Inferable by-name parameters can be used to avoid a divergent inferred expansion. Example:

trait Codec[T] {
  def write(x: T): Unit
}

implied intCodec for Codec[Int] = ???

implied optionCodec[T] given (ev: => Codec[T]) for Codec[Option[T]] {
  def write(xo: Option[T]) = xo match {
    case Some(x) => ev.write(x)
    case None =>
  }
}

val s = infer[Codec[Option[Int]]]

s.write(Some(33))
s.write(None)

As is the case for a normal by-name parameter, the argument for the inferable parameter ev is evaluated on demand. In the example above, if the option value x is None, it is not evaluated at all.

The synthesized argument for an inferable parameter is backed by a local val if this is necessary to prevent an otherwise diverging expansion.
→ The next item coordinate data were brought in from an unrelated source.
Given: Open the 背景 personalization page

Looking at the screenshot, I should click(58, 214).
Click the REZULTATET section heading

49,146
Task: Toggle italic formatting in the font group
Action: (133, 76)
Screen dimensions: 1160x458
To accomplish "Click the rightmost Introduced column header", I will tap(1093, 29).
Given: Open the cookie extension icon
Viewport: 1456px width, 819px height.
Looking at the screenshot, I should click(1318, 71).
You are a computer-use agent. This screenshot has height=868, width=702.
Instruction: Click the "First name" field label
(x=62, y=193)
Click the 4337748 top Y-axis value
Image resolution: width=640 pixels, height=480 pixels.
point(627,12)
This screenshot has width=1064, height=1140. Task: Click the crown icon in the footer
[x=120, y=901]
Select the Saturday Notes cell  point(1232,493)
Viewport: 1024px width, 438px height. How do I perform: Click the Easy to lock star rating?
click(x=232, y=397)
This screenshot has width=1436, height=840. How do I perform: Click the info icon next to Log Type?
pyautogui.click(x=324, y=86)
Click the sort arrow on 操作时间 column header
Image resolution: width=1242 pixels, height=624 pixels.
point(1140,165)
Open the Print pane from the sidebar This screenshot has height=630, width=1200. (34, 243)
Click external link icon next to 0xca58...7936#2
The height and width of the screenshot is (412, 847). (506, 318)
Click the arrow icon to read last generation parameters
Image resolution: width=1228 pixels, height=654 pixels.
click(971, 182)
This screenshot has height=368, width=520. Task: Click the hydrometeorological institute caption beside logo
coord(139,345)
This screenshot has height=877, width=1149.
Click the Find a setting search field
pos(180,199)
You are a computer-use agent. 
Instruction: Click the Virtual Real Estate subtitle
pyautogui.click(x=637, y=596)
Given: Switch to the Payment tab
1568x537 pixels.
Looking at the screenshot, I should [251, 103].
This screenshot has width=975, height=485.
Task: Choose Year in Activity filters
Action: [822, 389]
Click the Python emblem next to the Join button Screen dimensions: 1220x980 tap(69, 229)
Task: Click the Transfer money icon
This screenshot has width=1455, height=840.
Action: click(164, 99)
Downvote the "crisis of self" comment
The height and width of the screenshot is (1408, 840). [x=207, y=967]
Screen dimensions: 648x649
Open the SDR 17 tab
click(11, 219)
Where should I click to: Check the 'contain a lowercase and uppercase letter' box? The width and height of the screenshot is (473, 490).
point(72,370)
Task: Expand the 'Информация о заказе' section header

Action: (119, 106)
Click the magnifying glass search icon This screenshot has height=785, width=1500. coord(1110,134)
The precise steps for constructing an inferable argument for a by-name parameter of type => T are as follows.

1. Create a new implied instance of type T:

   implied lv for T = ???
   

   where lv is an arbitrary fresh name.

2. This instance is not immediately available as candidate for argument inference (making it immediately available could result in a loop in the synthesized computation). But it becomes available in all nested contexts that look again for an inferred argument to a by-name parameter.

3. If this search succeeds with expression E, and E contains references to the implied instance lv, replace E by

   { implied lv for T = E; lv }
   

   Otherwise, return E unchanged.

In the example above, the definition of s would be expanded as follows.

val s = infer[Test.Codec[Option[Int]]](
  optionCodec[Int](intCodec))

No local instance was generated because the synthesized argument is not recursive.

Reference

For more info, see Issue #1998 and the associated Scala SIP.